Again a planet is shown on its proportionate horizon with meridians through it and the intersection of its proportionate horizon with the Equator, but several subsidiary arcs and angles have been labeled. Start with the distance along the Equator from the planet's meridian to the horizon of the chart. This is the oblique ascension of the ascendant minus the right ascension of the planet, and is labeled OAA - RA on the diagram. From this value and the geographic latitude, the altitude of the planet's meridian (distance from the meridian to the horizon of the chart along the prime vertical) is derived by:

tan(ALT MER) = tan(OAA-RA) / cosine(latitude).

The third side of that particular spherical triangle (labeled DPV on the figure) is given by:

tan(DPV) = tan(latitude) x sine(OAA-RA)

and the other angle (labeled theta) by:

cosine(theta) = cosine(OAA-RA) x sine(latitude).

Now DPV minus the declination gives R, the distance along the planet's meridian from its proportionate horizon to the prime vertical. From R and theta the distance delta can be found:

tan(delta) = cosine(theta) x tan(R).

Finally, the altitude of the meridian minus delta gives APH, the altitude of the proportionate horizon. Switching to the triangle with sides on the prime vertical, Equator, and proportionate horizon, the co-pole can now be found:

cosine(co-pole) = cosine(APH) x sine(latitude)

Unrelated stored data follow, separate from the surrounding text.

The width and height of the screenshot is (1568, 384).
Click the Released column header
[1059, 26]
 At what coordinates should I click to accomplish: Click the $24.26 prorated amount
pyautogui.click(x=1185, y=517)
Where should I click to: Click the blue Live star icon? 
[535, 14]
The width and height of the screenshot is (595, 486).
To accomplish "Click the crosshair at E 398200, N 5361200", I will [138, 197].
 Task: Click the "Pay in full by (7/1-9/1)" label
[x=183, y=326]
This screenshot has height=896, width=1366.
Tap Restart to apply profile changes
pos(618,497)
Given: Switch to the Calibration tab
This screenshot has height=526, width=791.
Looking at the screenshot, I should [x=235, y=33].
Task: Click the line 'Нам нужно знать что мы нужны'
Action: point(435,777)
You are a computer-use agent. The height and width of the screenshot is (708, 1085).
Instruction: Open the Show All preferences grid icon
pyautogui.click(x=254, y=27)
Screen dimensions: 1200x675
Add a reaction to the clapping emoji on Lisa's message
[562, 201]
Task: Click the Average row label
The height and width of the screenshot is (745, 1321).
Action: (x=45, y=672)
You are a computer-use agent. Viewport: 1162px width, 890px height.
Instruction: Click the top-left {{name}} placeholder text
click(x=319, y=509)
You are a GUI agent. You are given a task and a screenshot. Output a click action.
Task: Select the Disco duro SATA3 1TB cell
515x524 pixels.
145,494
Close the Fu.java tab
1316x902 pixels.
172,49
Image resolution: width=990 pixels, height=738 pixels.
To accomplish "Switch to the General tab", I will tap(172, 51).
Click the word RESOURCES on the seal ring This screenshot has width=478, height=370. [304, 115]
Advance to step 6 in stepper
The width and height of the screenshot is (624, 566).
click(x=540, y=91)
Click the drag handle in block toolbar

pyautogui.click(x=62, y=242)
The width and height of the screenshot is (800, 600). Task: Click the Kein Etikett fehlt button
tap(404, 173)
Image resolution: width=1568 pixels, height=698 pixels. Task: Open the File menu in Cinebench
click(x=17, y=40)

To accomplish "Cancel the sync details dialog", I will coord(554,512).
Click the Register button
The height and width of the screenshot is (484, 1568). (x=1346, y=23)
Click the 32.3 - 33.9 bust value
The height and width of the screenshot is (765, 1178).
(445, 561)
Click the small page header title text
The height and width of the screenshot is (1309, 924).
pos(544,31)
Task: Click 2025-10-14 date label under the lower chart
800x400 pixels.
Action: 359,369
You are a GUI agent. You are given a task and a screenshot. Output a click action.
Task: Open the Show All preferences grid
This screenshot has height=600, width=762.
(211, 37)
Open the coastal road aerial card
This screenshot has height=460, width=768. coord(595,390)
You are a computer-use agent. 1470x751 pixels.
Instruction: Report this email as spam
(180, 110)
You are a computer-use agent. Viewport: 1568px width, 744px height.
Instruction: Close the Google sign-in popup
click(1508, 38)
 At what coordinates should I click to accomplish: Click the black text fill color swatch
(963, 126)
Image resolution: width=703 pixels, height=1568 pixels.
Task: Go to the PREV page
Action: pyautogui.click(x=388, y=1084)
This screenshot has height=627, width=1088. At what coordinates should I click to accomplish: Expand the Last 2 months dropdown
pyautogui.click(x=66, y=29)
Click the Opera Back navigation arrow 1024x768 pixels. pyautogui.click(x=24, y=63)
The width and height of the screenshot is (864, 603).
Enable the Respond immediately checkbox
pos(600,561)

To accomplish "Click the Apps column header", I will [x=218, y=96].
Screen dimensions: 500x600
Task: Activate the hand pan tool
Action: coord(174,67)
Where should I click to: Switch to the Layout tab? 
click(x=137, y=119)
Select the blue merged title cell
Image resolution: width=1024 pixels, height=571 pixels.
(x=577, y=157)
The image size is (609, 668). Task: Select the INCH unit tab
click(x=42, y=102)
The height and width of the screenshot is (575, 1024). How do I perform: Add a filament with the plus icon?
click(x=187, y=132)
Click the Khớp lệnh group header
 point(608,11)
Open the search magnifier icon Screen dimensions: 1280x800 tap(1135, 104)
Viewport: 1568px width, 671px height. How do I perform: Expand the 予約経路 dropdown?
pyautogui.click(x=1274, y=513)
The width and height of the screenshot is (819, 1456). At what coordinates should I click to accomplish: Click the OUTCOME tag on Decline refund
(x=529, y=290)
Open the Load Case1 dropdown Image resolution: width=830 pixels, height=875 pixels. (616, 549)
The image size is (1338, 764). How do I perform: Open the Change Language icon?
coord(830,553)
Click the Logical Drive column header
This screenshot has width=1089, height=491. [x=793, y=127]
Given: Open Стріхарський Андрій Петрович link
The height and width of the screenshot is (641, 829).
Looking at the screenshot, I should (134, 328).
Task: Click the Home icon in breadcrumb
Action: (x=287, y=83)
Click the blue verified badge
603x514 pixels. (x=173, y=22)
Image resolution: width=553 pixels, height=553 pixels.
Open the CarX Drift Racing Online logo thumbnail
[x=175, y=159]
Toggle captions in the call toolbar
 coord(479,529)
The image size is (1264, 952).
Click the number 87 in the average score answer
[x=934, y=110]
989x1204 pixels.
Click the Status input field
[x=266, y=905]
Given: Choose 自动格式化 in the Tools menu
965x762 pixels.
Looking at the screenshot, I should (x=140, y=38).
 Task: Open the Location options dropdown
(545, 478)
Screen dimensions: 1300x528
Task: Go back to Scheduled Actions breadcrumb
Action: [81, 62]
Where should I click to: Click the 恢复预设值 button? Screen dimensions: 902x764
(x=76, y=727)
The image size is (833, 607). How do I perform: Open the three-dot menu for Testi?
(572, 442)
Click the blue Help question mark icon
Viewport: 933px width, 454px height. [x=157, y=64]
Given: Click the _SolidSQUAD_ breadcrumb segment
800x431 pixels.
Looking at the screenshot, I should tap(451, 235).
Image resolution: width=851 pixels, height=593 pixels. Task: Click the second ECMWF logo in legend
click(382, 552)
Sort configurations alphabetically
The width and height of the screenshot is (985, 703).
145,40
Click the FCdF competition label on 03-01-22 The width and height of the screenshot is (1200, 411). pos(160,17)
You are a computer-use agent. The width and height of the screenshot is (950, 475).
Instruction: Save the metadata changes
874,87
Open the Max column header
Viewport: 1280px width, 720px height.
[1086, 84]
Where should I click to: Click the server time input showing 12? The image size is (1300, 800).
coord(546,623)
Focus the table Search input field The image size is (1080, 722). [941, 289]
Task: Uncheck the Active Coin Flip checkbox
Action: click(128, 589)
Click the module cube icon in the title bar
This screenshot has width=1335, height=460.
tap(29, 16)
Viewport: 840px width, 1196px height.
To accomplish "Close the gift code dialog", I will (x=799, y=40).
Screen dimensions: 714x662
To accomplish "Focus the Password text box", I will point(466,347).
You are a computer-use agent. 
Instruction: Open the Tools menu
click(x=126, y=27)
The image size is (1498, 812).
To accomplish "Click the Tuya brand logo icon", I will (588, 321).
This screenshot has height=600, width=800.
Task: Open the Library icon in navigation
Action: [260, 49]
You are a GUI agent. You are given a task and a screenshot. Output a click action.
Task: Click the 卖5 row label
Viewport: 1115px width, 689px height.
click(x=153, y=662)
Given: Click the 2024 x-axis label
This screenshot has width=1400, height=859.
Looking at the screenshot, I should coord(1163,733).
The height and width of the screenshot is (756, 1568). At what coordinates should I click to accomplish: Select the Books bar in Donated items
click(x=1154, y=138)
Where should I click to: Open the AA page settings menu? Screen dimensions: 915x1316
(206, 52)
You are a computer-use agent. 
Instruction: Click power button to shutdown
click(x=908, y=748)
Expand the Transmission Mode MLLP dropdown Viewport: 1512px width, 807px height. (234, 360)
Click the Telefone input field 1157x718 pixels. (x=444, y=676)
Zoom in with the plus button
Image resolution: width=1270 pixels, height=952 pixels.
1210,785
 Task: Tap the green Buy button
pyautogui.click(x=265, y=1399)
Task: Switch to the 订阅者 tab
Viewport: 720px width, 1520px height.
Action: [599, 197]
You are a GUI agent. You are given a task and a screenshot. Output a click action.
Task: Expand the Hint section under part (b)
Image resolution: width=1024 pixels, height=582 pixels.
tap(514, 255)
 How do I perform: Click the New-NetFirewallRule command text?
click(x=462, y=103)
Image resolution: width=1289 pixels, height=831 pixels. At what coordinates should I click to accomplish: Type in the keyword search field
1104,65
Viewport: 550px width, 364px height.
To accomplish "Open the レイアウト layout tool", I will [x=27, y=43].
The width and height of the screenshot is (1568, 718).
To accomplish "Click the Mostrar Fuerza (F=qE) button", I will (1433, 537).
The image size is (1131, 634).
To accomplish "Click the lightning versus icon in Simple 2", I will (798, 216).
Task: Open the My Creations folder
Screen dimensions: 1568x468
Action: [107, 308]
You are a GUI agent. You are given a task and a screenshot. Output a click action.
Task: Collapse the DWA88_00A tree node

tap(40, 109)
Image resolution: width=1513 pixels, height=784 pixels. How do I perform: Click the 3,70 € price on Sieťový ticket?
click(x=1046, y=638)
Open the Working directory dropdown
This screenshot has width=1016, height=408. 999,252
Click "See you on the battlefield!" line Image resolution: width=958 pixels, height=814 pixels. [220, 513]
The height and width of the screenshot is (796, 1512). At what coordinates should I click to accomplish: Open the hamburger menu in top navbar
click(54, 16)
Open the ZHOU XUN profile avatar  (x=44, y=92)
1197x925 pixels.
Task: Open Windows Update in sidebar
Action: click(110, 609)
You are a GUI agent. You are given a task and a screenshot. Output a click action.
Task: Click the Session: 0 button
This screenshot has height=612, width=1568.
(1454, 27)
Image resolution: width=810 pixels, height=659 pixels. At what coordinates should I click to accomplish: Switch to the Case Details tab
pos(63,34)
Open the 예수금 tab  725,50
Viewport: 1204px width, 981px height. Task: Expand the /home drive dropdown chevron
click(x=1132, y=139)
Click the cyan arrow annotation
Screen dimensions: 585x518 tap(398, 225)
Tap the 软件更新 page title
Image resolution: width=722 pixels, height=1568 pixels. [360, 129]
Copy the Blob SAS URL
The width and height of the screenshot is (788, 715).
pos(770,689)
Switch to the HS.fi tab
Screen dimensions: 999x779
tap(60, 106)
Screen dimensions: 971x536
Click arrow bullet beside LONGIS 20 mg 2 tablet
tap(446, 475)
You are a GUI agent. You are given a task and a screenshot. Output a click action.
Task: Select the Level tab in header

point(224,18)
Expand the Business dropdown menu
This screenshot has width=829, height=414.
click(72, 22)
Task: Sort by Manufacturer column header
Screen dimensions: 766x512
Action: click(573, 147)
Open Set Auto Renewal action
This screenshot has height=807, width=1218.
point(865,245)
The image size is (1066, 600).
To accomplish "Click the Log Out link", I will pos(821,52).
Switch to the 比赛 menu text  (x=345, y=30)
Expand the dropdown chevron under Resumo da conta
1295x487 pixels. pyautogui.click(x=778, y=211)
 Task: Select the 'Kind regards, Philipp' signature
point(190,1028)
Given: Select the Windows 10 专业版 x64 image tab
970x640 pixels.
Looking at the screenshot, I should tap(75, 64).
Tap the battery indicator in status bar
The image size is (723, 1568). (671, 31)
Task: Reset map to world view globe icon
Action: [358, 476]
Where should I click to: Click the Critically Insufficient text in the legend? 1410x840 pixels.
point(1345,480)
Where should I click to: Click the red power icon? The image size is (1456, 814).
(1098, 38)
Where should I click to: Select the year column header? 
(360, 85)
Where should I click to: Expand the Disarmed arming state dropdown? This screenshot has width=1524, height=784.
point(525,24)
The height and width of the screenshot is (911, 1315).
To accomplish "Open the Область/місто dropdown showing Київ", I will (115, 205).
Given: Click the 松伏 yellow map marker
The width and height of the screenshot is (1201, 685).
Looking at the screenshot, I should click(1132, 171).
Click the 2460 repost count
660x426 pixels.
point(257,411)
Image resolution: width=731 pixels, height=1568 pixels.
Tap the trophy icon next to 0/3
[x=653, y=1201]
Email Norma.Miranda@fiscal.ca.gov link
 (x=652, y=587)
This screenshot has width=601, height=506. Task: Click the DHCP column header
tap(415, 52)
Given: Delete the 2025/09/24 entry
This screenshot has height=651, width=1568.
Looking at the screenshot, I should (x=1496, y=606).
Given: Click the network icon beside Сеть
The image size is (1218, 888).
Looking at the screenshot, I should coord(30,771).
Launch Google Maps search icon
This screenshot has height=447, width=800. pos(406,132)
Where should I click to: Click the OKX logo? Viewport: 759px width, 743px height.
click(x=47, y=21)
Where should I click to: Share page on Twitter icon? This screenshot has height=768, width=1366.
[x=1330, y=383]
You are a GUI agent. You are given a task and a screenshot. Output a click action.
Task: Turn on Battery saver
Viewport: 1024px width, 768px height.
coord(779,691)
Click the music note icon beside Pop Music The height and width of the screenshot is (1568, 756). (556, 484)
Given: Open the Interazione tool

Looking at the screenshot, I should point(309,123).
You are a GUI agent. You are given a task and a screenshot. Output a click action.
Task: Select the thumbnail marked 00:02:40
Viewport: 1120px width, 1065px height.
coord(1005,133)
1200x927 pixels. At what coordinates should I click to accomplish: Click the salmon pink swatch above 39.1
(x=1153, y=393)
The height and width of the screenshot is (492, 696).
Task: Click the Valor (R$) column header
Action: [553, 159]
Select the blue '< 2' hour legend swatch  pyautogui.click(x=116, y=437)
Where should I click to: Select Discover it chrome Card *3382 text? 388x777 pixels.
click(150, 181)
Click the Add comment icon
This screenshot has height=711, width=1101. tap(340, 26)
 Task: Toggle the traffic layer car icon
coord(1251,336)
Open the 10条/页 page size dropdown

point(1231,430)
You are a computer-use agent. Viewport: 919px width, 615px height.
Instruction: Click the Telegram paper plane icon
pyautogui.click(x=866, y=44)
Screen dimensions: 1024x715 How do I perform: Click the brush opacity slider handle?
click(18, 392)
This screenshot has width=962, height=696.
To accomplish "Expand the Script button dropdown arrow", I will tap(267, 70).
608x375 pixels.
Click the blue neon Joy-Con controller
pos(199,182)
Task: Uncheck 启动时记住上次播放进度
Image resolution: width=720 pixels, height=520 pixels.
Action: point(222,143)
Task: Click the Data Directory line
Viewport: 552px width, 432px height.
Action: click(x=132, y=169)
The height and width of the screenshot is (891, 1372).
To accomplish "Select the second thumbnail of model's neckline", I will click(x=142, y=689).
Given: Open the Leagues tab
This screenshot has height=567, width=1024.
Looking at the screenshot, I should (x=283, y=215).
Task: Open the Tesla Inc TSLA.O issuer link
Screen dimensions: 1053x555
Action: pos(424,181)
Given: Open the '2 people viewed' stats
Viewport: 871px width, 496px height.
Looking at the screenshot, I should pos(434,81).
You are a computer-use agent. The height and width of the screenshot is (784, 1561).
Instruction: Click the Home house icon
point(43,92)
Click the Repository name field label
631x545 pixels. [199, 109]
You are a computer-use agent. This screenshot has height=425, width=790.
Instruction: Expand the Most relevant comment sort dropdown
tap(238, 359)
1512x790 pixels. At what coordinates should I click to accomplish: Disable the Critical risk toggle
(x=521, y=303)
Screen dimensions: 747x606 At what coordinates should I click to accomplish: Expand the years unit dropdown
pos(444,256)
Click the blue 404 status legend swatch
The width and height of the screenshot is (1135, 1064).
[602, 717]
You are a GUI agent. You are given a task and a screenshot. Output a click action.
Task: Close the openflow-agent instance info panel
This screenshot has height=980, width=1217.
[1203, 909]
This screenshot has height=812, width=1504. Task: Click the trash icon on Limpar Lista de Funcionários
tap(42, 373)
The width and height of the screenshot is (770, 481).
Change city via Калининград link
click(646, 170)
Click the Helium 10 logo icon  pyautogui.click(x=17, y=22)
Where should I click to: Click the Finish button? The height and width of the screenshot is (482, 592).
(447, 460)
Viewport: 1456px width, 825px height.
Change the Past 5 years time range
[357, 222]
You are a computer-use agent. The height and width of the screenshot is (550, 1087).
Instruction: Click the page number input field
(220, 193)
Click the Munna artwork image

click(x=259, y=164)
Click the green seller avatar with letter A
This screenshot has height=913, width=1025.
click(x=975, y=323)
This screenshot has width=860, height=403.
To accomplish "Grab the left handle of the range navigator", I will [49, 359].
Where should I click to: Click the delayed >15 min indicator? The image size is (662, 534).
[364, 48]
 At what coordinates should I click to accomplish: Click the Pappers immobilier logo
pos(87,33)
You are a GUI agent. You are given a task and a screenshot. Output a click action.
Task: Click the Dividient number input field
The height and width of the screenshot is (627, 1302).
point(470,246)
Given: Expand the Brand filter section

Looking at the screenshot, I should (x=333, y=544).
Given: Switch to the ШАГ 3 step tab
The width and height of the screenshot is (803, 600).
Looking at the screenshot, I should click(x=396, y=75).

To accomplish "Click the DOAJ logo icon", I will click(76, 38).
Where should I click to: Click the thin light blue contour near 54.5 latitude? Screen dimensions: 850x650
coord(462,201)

or, since the pole is the complement of the co-pole,

sine(pole) = cosine(APH) x sine(latitude).

Once the pole is found, the formula several paragraphs above gives Q, which gives the Horizontal Ascension.

Now the proportion formula can be tested. Take as an example,

Right Ascension = 30 degrees

Obl. Asc. of Asc = 60 degrees

geo. latitude = 40 degrees

Declination = 10 degrees

Then:

Ascensional Difference = 8 d 30 minutes

Semi-Arc = 98 degrees 30 minutes

Meridian Distance = 60 degrees

Little Ascensional Difference = 5 d 11 m (according to DeLuce).

pole = 27 degrees 7.5 minutes (from that Q)

OAA - RA = 30 degrees

altitude of meridian = 37 degrees

DPV = 22 degrees 45.6 minutes

theta = 56 degrees 10.45 minutes

R = 12 degrees 45.6 minutes

delta = 7 degrees 11 minutes

APH = 29 degrees 49 minutes

pole = 33 degrees 53.7 minutes

Little Ascensional Difference = 6 d 48.2 m (correct value).

As you can see, there is considerable difference. I am sure that the proportion method descends from the earliest days of Astrology, when that sort of calculation was all that the mathematical tools would support. But it should not be used when there are computers available to do it right.

I have left a great deal out of this article, notably how to form aspects other than conjunctions, how to handle celestial latitude, and how to translate an arc into time in the life. If there is interest in more information, let the editor know and I will carry on.